NOW THEREFORE, in consideration of the foregoing and the mutual covenants and
agreements hereinafter set forth, subject to the terms and conditions of the Pooling and Servicing
Agreement, the parties hereto agree as follows:
1. Assignment of Servicing. HSBC Bank hereby assigns all rights and obligations of
the Servicer under the Pooling and Servicing Agreement to HSBC Finance.
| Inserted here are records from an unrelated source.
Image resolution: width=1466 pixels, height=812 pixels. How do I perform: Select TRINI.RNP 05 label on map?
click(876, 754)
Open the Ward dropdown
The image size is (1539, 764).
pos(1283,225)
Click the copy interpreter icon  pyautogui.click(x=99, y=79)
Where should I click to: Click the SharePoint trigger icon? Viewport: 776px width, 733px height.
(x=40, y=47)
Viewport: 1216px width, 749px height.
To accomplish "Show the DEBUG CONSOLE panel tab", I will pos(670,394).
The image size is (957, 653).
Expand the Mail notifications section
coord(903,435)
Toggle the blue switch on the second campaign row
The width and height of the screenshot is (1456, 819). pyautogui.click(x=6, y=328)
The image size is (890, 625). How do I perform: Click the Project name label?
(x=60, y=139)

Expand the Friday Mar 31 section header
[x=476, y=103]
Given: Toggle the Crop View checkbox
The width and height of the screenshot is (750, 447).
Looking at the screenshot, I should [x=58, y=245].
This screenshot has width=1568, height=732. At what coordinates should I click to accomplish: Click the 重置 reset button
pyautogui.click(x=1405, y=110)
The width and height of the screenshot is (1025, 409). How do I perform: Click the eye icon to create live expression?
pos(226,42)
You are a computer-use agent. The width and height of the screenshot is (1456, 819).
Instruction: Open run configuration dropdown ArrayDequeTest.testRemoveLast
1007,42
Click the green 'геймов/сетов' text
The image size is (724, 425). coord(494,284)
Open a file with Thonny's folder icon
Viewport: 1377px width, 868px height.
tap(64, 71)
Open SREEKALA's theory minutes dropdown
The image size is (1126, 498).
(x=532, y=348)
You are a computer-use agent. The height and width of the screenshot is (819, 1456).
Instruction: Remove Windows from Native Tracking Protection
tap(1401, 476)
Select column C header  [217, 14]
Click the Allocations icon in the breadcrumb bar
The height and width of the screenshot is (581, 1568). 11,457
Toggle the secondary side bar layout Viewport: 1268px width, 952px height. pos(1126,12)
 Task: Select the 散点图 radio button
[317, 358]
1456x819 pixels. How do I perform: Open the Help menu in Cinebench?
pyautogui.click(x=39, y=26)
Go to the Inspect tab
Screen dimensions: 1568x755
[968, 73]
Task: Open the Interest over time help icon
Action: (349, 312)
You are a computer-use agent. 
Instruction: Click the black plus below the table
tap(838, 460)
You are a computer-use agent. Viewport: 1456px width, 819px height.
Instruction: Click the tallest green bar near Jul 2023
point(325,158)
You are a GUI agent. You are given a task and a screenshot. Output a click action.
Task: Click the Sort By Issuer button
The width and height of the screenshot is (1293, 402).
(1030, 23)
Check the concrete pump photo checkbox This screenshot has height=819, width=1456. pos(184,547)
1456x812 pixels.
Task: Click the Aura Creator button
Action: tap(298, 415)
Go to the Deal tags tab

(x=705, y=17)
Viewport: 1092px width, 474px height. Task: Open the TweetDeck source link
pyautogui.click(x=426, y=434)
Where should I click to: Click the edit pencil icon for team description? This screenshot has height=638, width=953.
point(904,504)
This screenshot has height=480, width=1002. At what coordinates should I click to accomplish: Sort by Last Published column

2. Acceptance of Appointment as Servicer. HSBC Finance hereby assumes and agrees
to perform every covenant and obligation of the Servicer under the Pooling and Servicing Agreement
and, as of the date hereof, shall in all respects be designated as the Servicer under the Pooling
and Servicing Agreement.
3. Governing Law. THIS AGREEMENT WILL BE GOVERNED BY AND CONSTRUED IN ACCORDANCE
WITH THE LAWS OF THE STATE OF NEW YORK.
4. Counterparts. This Agreement may be executed in counterparts, which may be
delivered by facsimile transmission. Each counterpart shall be deemed an original, and all
counterparts taken together shall constitute one and the same instrument.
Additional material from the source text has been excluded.